(Records drawn from a dataset)

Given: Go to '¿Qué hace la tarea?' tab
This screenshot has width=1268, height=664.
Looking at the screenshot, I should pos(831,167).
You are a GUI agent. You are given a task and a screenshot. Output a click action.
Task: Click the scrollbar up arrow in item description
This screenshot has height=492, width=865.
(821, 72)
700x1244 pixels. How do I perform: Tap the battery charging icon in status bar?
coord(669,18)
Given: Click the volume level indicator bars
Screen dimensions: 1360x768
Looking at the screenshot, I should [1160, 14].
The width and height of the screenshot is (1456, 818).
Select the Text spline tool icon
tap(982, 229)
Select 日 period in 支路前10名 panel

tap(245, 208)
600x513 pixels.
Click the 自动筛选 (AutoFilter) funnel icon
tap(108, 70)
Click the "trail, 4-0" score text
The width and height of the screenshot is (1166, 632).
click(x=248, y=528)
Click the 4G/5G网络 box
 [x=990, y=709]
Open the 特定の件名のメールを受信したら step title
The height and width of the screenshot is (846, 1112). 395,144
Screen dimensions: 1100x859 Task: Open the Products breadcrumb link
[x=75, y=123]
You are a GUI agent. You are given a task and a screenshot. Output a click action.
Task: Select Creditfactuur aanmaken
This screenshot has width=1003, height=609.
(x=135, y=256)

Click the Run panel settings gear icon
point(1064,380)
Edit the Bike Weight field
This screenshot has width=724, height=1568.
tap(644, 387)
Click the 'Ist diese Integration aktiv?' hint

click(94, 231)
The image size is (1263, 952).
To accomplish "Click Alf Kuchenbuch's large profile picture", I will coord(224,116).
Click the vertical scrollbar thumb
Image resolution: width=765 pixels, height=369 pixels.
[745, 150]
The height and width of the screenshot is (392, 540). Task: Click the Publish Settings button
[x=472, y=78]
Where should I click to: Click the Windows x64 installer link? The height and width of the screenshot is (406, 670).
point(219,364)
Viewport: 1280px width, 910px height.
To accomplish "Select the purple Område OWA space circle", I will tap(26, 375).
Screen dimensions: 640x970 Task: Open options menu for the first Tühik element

Required action » Extract all of the data shown above without alteration.

Exercise answer »
Given: Go to '¿Qué hace la tarea?' tab
This screenshot has width=1268, height=664.
Looking at the screenshot, I should pos(831,167).
You are a GUI agent. You are given a task and a screenshot. Output a click action.
Task: Click the scrollbar up arrow in item description
This screenshot has height=492, width=865.
(821, 72)
700x1244 pixels. How do I perform: Tap the battery charging icon in status bar?
coord(669,18)
Given: Click the volume level indicator bars
Screen dimensions: 1360x768
Looking at the screenshot, I should [1160, 14].
The width and height of the screenshot is (1456, 818).
Select the Text spline tool icon
tap(982, 229)
Select 日 period in 支路前10名 panel

tap(245, 208)
600x513 pixels.
Click the 自动筛选 (AutoFilter) funnel icon
tap(108, 70)
Click the "trail, 4-0" score text
The width and height of the screenshot is (1166, 632).
click(x=248, y=528)
Click the 4G/5G网络 box
 [x=990, y=709]
Open the 特定の件名のメールを受信したら step title
The height and width of the screenshot is (846, 1112). 395,144
Screen dimensions: 1100x859 Task: Open the Products breadcrumb link
[x=75, y=123]
You are a GUI agent. You are given a task and a screenshot. Output a click action.
Task: Select Creditfactuur aanmaken
This screenshot has width=1003, height=609.
(x=135, y=256)

Click the Run panel settings gear icon
point(1064,380)
Edit the Bike Weight field
This screenshot has width=724, height=1568.
tap(644, 387)
Click the 'Ist diese Integration aktiv?' hint

click(94, 231)
The image size is (1263, 952).
To accomplish "Click Alf Kuchenbuch's large profile picture", I will coord(224,116).
Click the vertical scrollbar thumb
Image resolution: width=765 pixels, height=369 pixels.
[745, 150]
The height and width of the screenshot is (392, 540). Task: Click the Publish Settings button
[x=472, y=78]
Where should I click to: Click the Windows x64 installer link? The height and width of the screenshot is (406, 670).
point(219,364)
Viewport: 1280px width, 910px height.
To accomplish "Select the purple Område OWA space circle", I will tap(26, 375).
Screen dimensions: 640x970 Task: Open options menu for the first Tühik element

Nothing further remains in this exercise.